--- WRITTEN INSTRUCTION A ---
In two sentences, summarize the passage about the regiment's trenches.

--- PASSAGE GIVEN ---
==========

From the time of the advance, and for the first two or three days of the investment, the regiment had many casualties. Gaining our objective toward dusk, we immediately dug in, working all night with intrenching tools, mess pans, bayonets, and a few shovels and picks sent to us by General Joe Wheeler. We finally finished before daybreak and had a chance as the sun came up to take our bearings. To our right oblique lay the city some five thousand yards away, between us a seemingly impassable jungle of Chaparral, a few hundred yards to our front a Spanish trench, which was soon vacated. Grimes’ battery now opened fire. I counted fourteen shots and then the black powder gave the game away. We tried rifle fire, but there was nothing much to aim at and our shots brought such a hail of bullets that the reserves and troops in the rear were much endangered…. Lying in the unprotected trenches under a tropical sun, drenched frequently by the tropical rain, made a very unhappy army. Water was very scarce, the method of procuring it very dangerous. A man with twenty canteens slung over his shoulder made a dash for a little stream some hundreds of yards to the rear; if he was playing in luck, he got back. Private Cox of my company was killed while attempting it….

==========

--- Entries drawn from a collection ---
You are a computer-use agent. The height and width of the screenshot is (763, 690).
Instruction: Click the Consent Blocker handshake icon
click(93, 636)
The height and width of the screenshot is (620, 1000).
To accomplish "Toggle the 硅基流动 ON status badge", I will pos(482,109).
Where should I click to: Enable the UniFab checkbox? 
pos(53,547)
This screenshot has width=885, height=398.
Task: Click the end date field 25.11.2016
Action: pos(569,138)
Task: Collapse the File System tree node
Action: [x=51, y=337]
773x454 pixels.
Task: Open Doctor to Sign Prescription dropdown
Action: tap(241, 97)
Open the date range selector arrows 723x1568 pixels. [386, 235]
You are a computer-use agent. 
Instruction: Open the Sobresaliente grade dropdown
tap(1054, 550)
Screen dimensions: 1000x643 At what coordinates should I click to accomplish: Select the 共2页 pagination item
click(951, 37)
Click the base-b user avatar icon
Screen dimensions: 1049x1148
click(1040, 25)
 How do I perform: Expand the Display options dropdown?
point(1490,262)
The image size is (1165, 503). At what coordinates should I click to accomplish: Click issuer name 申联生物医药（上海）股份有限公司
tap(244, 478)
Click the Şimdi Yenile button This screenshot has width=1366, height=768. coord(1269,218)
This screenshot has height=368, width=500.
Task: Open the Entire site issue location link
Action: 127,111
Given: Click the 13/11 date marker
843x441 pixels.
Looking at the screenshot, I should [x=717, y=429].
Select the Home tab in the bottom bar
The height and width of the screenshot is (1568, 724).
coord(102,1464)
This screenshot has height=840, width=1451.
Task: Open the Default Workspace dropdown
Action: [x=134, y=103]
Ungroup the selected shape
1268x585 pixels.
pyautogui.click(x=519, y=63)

==========

--- WRITTEN INSTRUCTION B ---
Pull out every line of the rows that contains the string "coordinates". Case counts.

--- RESULT A ---
After reaching its objective toward dusk, the regiment dug in all night with whatever tools it had and at sunrise saw the city about five thousand yards away beyond a thick jungle of chaparral. The men then lay in open trenches under tropical sun and rain, and fetching scarce water meant a dangerous dash to a stream in the rear, an attempt that killed Private Cox of the writer's company.

--- RESULT B ---
Screen dimensions: 1000x643 At what coordinates should I click to accomplish: Select the 共2页 pagination item
The image size is (1165, 503). At what coordinates should I click to accomplish: Click issuer name 申联生物医药（上海）股份有限公司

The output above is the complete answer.